▶ [Task to complete]:
In the entries below, take the lines starting at the one containing "Image resolution: width=1421" and ending at the one containing "pos(787,55)", both included, and format them as a JSON list of strings with one string per line, leaving out blank lines.

▶ [Given data]:
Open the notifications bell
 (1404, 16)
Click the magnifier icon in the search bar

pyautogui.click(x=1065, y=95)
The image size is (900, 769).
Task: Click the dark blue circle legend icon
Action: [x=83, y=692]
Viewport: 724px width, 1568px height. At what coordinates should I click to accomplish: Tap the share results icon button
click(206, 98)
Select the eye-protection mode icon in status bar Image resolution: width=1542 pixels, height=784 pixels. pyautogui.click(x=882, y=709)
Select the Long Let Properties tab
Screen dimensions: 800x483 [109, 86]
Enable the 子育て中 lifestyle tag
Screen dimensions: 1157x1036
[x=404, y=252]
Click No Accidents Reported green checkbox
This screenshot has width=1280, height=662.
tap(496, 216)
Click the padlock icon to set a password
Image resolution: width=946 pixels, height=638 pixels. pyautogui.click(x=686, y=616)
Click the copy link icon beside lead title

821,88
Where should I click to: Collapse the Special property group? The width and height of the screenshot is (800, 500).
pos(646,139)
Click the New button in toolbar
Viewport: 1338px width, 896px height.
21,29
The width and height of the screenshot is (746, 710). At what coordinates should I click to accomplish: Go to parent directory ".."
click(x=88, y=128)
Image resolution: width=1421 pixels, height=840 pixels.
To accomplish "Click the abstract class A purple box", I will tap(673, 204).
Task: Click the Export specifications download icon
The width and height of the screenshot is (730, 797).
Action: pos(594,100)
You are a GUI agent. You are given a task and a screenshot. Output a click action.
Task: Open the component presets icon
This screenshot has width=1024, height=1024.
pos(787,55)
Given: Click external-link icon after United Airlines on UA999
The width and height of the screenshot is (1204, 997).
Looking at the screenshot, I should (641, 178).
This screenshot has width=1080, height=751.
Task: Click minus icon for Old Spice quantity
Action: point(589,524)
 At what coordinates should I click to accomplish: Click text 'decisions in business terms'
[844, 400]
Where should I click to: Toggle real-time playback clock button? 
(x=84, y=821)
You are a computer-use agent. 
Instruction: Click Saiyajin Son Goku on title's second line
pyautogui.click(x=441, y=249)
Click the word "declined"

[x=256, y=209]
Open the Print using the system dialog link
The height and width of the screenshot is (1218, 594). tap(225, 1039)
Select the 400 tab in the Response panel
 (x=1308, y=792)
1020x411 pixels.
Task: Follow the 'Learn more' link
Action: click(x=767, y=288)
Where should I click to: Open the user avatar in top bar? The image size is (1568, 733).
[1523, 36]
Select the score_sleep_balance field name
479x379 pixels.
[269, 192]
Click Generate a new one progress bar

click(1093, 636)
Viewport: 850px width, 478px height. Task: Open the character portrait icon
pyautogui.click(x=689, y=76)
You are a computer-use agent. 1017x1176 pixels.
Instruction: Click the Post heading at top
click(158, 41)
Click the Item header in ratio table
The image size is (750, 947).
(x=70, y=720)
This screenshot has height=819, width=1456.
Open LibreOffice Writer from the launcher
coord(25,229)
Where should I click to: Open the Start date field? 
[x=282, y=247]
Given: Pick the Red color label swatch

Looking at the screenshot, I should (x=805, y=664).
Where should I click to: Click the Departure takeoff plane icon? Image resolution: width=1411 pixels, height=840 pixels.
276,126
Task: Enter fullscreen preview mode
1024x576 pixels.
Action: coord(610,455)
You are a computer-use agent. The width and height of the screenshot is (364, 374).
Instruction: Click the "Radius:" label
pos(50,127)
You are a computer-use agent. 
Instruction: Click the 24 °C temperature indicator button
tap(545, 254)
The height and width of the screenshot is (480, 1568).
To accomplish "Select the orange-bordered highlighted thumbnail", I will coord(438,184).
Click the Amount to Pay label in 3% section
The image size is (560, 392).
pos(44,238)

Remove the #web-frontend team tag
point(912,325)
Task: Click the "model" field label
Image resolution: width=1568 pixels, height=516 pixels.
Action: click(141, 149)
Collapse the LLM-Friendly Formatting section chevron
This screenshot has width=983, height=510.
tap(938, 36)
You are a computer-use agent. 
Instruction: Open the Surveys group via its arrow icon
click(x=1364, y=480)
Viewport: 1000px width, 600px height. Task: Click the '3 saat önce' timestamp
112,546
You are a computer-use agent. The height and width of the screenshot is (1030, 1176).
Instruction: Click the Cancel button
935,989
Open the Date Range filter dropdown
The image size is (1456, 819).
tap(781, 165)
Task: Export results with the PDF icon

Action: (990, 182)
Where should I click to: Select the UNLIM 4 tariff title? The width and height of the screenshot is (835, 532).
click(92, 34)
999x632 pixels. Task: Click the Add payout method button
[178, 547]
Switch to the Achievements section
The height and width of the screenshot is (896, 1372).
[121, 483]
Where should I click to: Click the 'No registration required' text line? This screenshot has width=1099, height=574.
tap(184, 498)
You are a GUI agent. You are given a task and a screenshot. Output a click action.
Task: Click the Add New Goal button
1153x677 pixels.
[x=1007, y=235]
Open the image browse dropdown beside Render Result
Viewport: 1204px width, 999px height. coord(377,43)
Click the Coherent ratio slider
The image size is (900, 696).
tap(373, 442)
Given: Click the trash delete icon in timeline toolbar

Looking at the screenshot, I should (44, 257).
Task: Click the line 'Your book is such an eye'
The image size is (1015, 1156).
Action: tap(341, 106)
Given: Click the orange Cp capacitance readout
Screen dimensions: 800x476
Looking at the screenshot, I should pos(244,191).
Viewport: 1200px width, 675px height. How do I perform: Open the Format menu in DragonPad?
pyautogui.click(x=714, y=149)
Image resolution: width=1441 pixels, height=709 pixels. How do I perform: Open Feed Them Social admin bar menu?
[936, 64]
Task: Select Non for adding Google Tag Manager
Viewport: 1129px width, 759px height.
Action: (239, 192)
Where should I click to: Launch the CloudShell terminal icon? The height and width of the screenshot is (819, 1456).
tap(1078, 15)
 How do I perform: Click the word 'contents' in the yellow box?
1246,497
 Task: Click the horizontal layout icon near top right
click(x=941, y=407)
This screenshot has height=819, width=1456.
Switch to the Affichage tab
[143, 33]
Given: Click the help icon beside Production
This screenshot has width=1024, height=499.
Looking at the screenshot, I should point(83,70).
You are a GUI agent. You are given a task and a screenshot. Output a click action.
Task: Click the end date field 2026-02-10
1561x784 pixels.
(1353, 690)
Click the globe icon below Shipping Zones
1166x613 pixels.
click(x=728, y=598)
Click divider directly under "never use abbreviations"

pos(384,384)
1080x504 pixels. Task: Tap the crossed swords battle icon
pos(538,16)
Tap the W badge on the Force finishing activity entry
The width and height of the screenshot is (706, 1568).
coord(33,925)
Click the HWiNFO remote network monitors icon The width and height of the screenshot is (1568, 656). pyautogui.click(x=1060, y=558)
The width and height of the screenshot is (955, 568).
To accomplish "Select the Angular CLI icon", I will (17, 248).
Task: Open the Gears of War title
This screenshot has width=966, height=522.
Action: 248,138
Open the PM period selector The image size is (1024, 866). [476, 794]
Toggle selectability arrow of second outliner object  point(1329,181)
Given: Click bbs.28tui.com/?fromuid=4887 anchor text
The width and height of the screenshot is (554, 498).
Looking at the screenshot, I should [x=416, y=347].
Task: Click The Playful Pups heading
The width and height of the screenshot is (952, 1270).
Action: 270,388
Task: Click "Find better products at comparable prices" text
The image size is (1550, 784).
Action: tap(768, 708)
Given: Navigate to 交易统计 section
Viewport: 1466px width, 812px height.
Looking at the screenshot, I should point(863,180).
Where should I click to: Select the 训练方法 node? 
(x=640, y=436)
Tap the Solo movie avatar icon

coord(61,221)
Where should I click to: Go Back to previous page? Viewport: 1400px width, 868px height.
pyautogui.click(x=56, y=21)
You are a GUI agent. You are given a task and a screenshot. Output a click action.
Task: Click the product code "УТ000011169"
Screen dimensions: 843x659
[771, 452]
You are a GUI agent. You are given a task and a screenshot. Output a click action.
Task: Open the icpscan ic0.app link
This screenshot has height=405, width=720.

▶ [Finished task]:
[
  "Image resolution: width=1421 pixels, height=840 pixels.",
  "To accomplish \"Click the abstract class A purple box\", I will tap(673, 204).",
  "Task: Click the Export specifications download icon",
  "The width and height of the screenshot is (730, 797).",
  "Action: pos(594,100)",
  "You are a GUI agent. You are given a task and a screenshot. Output a click action.",
  "Task: Open the component presets icon",
  "This screenshot has width=1024, height=1024.",
  "pos(787,55)"
]